I want to stay in my routine. I want things to be the same. I want to not be bothered by evil corporate overlords that are watching me, waiting for me to make a mistake. I want to show ‘them’ that I’m right and they’re wrong.

Who gets in my way?

The corporate management of this condo is in my way. They want me to abide by their rules instead of mine. Potentially, this newcomer to my condo may get in my way if she doesn’t believe me and sides with ‘them’.

How do I get around them?

If I can get this invader on my side and turn her into my ally, we can defeat the corporate overlords together. All she has to do is obey my rules, eat when it’s dinner time, and not try to undermine me in my own home.


Five major events in your character’s life, up to now:

  1. I find a stable place to live.
  2. I pay my own bills with checks I receive from the government.
  3. I learn how to cook by watching food channel for hours and hours.
  4. I get my life under control by reducing my drinking to only wine with dinner and keeping a calendar for chores, exercise, and daily activities. I keep it all in order.
    1. I get a letter telling me to leave the premises because of my occasional screaming. This is when I realize ‘they’ are out to destroy me.


What color is the emotional part of your character? Gray or blue, never both.
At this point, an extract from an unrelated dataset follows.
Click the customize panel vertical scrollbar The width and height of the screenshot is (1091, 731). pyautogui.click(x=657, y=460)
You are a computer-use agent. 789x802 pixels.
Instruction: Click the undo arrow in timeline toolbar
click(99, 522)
What animal is the physical part of your character? My character is a feral cat.

Where is the center of the character located and how does it affect your character’s walk?
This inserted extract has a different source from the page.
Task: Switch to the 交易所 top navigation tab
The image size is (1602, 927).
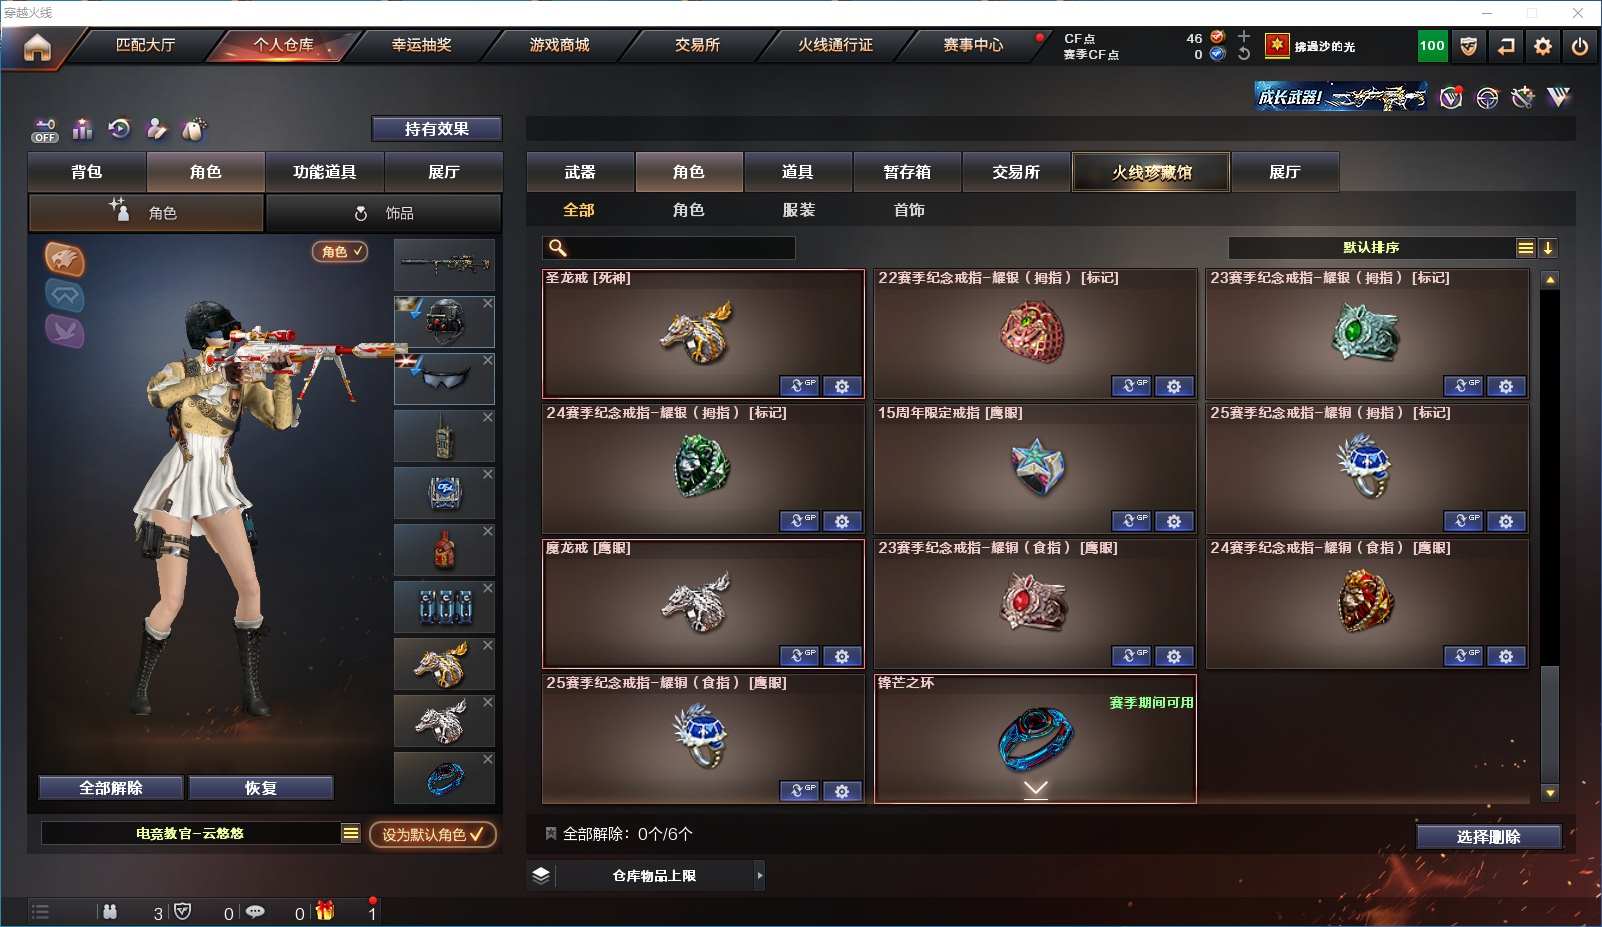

     The center is in the pit of the stomach and is pulled back in retreat away from the rest of the body. Trevor walks like a fearful arch standing on end, leads with the face and feet, but keeps his center in reserve or perhaps in hiding.



Here are the three scenes and the little tips I gleaned from watching Professor Young critique them:

1.)   Scene from the Odd Couple:

1. Think about details. This is an old play so if you’re doing it in a contemporary setting, the script may call for someone to say, “We’ll go out to dinner for 40 bucks,” but the reality of the day, a meal for two in a nice place might be more like 90 bucks. So think about that.

2.)   Everything Will Be Different: A Brief History of Helen of Troy

  1. 1.  Use these rehearsal techniques to discover choices: What color am I? What animal am I?
  2. 2.  Enunciate, don’t drop the ends of sentences. Rehearse by over-enunciating to reinforce the point.

3.)   Scene from David Auburn’s ‘Proof’:

  1. 1.  Utilize props to help establish time of day, ie. Coffee mugs for morning.
  2. 2.  Reverse roles in rehearsal to provide perspective of the opposite character.